Hi Alan,
Your suspicion is correct. :)
Thanks for the leads, I'll look into it further.
Currently the policy implementation finds policy url's in system
properties, "java.security.policy" and numbered policy locations with
the prefix "policy.url." if the "java.security.policy" property doesn't
begin with "=" (which represents java.security.policy==).
Cheers,
Peter.
On 15/09/2019 10:58 PM, Alan Bateman wrote:
On 14/09/2019 21:21, Peter Firmstone wrote:
Hi Alan,
We've got a bunch of very old policy files in our test suite, so they
still had policy grants using the extension directory property. The
grant for the extension directory property was followed by a forward
slash and asterix. Oddly when the property was missing the grant
became a wildcard URL. Note this isn't the sun PolicyFile
implementation, but our policy provider also augments, rather than
replace, maybe there's a new policy file our provider isn't aware of?
From memory there was something special about the way the extension
directory property was treated by the policy provider, but I don't
recall the details, the same problems don't appear to exist when
other properties in policy files cannot be resolved.

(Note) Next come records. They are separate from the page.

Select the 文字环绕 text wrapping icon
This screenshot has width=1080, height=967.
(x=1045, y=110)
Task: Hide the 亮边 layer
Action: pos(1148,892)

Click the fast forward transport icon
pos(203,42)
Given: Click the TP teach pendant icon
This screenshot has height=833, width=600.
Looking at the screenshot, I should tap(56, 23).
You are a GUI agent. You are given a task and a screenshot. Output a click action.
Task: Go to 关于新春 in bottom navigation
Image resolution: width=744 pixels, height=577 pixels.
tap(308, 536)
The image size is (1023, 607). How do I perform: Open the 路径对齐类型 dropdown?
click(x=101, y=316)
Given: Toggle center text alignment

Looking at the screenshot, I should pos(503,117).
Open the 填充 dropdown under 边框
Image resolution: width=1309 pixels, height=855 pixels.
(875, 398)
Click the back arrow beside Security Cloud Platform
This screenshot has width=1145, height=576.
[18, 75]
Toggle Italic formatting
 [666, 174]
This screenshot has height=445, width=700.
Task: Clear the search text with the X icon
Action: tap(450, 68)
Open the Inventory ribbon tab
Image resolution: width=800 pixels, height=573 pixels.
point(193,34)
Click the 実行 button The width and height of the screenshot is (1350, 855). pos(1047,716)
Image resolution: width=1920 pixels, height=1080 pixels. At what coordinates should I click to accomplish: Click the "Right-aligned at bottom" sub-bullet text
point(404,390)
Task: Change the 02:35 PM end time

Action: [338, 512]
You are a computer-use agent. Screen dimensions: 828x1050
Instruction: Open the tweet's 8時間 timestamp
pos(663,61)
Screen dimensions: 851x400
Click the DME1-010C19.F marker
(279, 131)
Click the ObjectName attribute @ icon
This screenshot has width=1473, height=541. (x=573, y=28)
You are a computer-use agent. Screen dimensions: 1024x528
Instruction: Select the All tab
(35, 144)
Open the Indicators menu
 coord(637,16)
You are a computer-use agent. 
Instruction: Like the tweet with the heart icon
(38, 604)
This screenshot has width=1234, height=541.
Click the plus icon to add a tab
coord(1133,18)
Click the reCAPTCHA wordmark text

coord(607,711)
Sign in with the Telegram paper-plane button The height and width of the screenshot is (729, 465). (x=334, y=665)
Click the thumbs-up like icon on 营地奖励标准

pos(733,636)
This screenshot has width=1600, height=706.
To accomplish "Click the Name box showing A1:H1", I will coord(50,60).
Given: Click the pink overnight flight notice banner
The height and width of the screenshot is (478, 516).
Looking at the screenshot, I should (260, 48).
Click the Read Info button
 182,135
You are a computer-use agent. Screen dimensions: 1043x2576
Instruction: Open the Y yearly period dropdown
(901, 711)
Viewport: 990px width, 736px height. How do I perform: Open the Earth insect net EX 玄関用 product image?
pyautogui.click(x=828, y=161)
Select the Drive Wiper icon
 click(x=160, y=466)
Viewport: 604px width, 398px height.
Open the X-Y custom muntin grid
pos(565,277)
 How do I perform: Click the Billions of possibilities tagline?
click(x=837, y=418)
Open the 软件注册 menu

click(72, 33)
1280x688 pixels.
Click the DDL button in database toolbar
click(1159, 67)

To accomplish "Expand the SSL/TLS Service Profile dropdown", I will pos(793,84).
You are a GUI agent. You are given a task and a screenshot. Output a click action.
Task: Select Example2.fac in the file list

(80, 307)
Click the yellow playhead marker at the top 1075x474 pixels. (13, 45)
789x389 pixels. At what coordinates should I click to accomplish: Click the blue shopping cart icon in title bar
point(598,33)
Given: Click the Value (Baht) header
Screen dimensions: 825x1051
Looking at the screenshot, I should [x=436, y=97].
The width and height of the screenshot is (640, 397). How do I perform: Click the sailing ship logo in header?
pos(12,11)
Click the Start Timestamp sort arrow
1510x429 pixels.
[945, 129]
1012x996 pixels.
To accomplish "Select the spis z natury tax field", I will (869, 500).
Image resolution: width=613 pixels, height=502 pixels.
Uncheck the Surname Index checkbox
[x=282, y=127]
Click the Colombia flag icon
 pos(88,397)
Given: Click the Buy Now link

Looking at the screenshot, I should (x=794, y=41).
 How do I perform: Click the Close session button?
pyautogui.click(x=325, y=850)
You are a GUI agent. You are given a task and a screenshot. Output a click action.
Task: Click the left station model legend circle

Modules that required permissions, seem to be service providers:
In jdk/jdk repo, the following policy files are merged in the build to
create the default policy:
src/java.base/windows/lib/security/default.policy
src/java.base/solaris/lib/security/default.policy
src/java.base/share/lib/security/default.policy
The default policy goes into a JDK internal location in the run-time
image and used by the PolicyFile implementation. If you look in there
you should see the permissions that are granted to the modules that
map to the platform class loader. The intention is that deployments
that are setting their own policy files don't need to be concerned
about the permissions of modules in the run-time image. I suspect you
are looking for a custom PolicyFile implementation to make use of
these defaults to avoid needing to be concerned with the specific
permissions that the modules in the run-time image.